*** ФРАГМЕНТ ТЕКСТА

Герой Советского Союза Сергей Крамаренко убежден, что успешным летчиком нельзя стать – им нужно родиться. Будущий генерал-майор авиации с юношеского возраста отличался внимательностью и молниеносной реакцией,а упорные тренировки и участие в опаснейших боях, которые лавиной обрушились на него в годы Великой Отечественной, довели его природные таланты до настоящего летного мастерства. В небе над Берлином он ощущал себя сверхчеловеком, как и многие летчики, которым посчастливилось дойти до Победы!
- Сергей Макарович, когда война только началась, народ поговаривал, будто бы «моська напала на слона». Вы тоже так думали?
– Все мы, курсанты Борисоглебской военной школы пилотов, были страшно удивлены. Куда немцы лезут на такую большую страну?! У нас же огромная армия! Мы думали, что вмиг их сомнем и даже надеялись на помощь рабочих самой Германии! Но те восстания не поднимали, недовольства режимом не выказывали. А фашистские войска продолжали один за другим захватывать наши города.
К сожалению, мы очень плохо были подготовлены к войне. Действующие части приходилось периодически пополнять недоучившимися летчиками. В июне 42-го я еще осваивал программу училища. Наш учебный аэродром подвергся первой бомбежке. Какая паника тогда началась! Вместо того чтобы скрыться в бомбоубежищах, курсанты кинулись к самолетам. Кое-как, падая на землю и снова вскакивая после каждого взрыва, добежали и начали растаскивать их в разные стороны. Аэродром был ярко освещен: вверху светящиеся бомбы, а в стороне горящие курятники птицеводческой фермы. Немцы, видя полыхающие здания и носящихся кур, видимо, посчитали, что разбомбили военные казармы или склады и сбрасывали бомбы туда. Только это нас и спасло!

******
*** ИСХОДНЫЕ ДАННЫЕ

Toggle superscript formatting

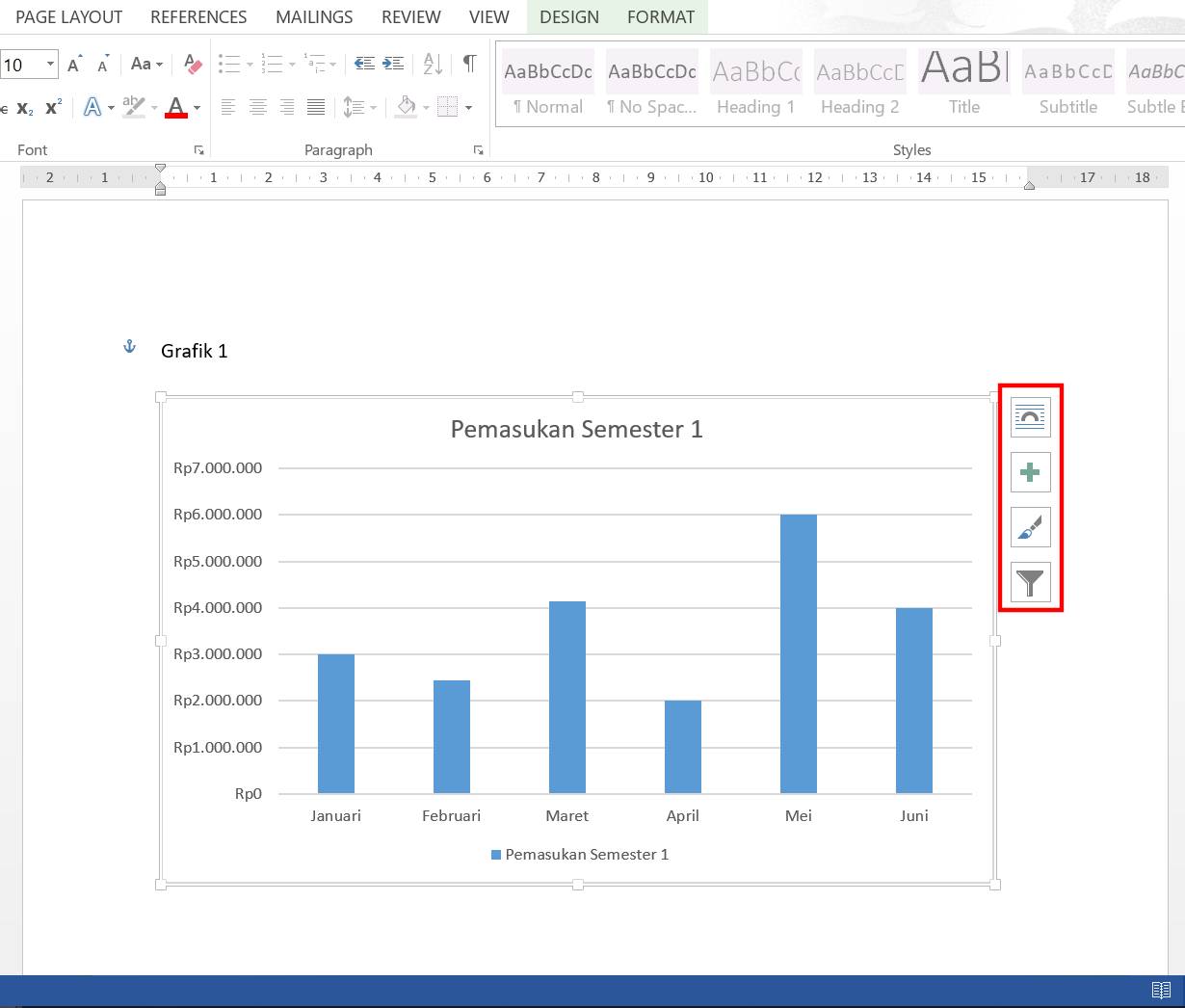pyautogui.click(x=54, y=107)
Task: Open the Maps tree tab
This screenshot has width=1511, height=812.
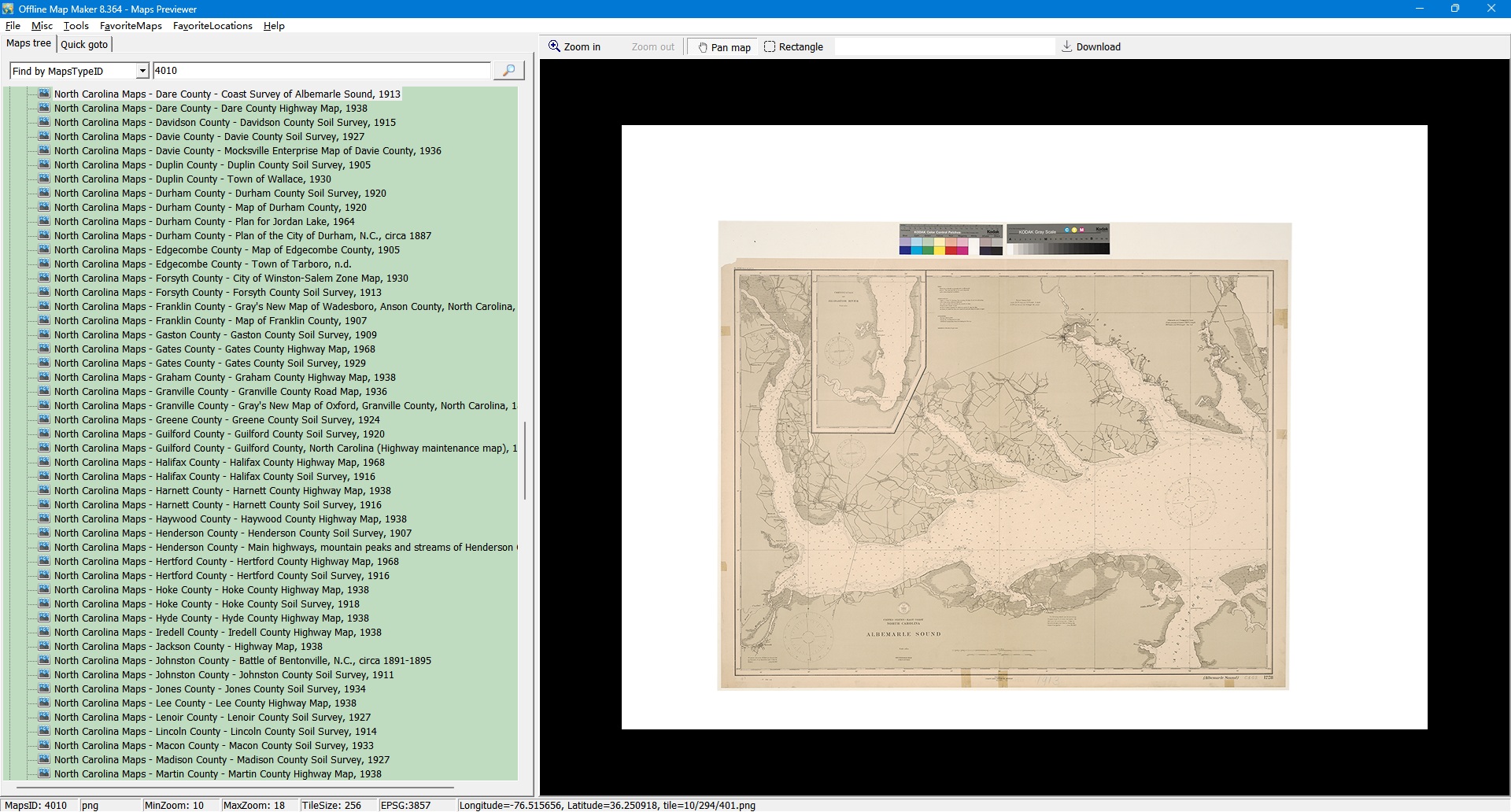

******

** ТРЕБОВАНИЯ **
• a. Изложите суть интервью с Сергеем Крамаренко в двух предложениях.
• b. Продолжите интервью с Сергеем Крамаренко, начав сразу после его последнего предложения.
Строки к этому заданию отношения не имеют.

** НАБОР ОТВЕТОВ **
• a. Герой Советского Союза Сергей Крамаренко убежден, что успешным летчиком нужно родиться, и вспоминает, что курсанты Борисоглебской военной школы пилотов были удивлены нападением Германии и надеялись быстро разбить врага. Он признает, что к войне были подготовлены очень плохо, и рассказывает о первой бомбежке учебного аэродрома, когда немцы, по-видимому приняв горящие курятники птицеводческой фермы за казармы или склады, сбрасывали бомбы туда, и это спасло курсантов.

• b.
Школу начали готовить к эвакуации на восток. Но тут вышел неожиданный приказ: восемь курсантов, успевших вылететь на ЛаГГ-3, отправляются в запасной авиаполк в Арзамас. В эту восьмерку вошел и я. Мы с товарищами оказались в странном положении: летную программу выполнить не успели, экзаменов не сдали и в воздухе держимся едва-едва, а уже считаемся полноценными летчиками. Командир эскадрильи, узнав, что у одного из нас всего один полет, решил отправить его обратно в школу. Я не хотел такой участи и... покривил душой. Сказал, что у меня не два, а двадцать полетов и два часа налета. Товарищи не выдали. И стал я осваивать полеты на ЛаГГе уже в запасном полку, готовясь вскоре попасть в дей-ствующую армию.
– Не думали о том, что из-за недостатка опыта представляете собой живую мишень?
– Нет. Мы все рвались в бой и считали, что воевать уже умеем. Какой-то мальчишеский азарт подгонял... Хотя на деле оказалось, что все наши умения сводятся к тому, как произвести взлет и посадку и кое-как пилотировать в воздухе. У меня не было ни одного учебного воздушного боя, ни одной стрельбы по целям! Пришлось доучиваться уже на фронте. Мы были распределены в 1-ю Воздушную армию Западного фронта. Неудивительно, что из нас восьмерых семеро погибли... Когда немцы стали снимать с нашего фронта части для освобождения окруженной армии Паулюса, наше командование решило предпринять наступление в районе Жиздры, юго-западнее Сухиничей. Хотели сорвать переброску их частей под Сталинград. Мой полк прикрывал наступающие войска от ударов с воздуха.
Это был мой первый полет в боевых порядках звена! Немецкие самолеты то появлялись, то исчезали, наша группа маневрировала. Этот вылет запомнился мне тем, что я... почти ничего не понял! Только впоследствии, с опытом, я стал чувствовать себя твердо и уверенно. Природные быстрота реакции и внимательность очень помогали вести бои. Помимо этого нужны были незаурядная выносливость (летчик во время полетов испытывает огромные перегрузки) и тактические способности, ведь в каждом бою разный план действий: он выстраивается по ситуации. Хотя и это не застраховывало от неудач!
Самый страшный момент
– Был ли на войне такой момент, который оказался для Вас самым напряженным?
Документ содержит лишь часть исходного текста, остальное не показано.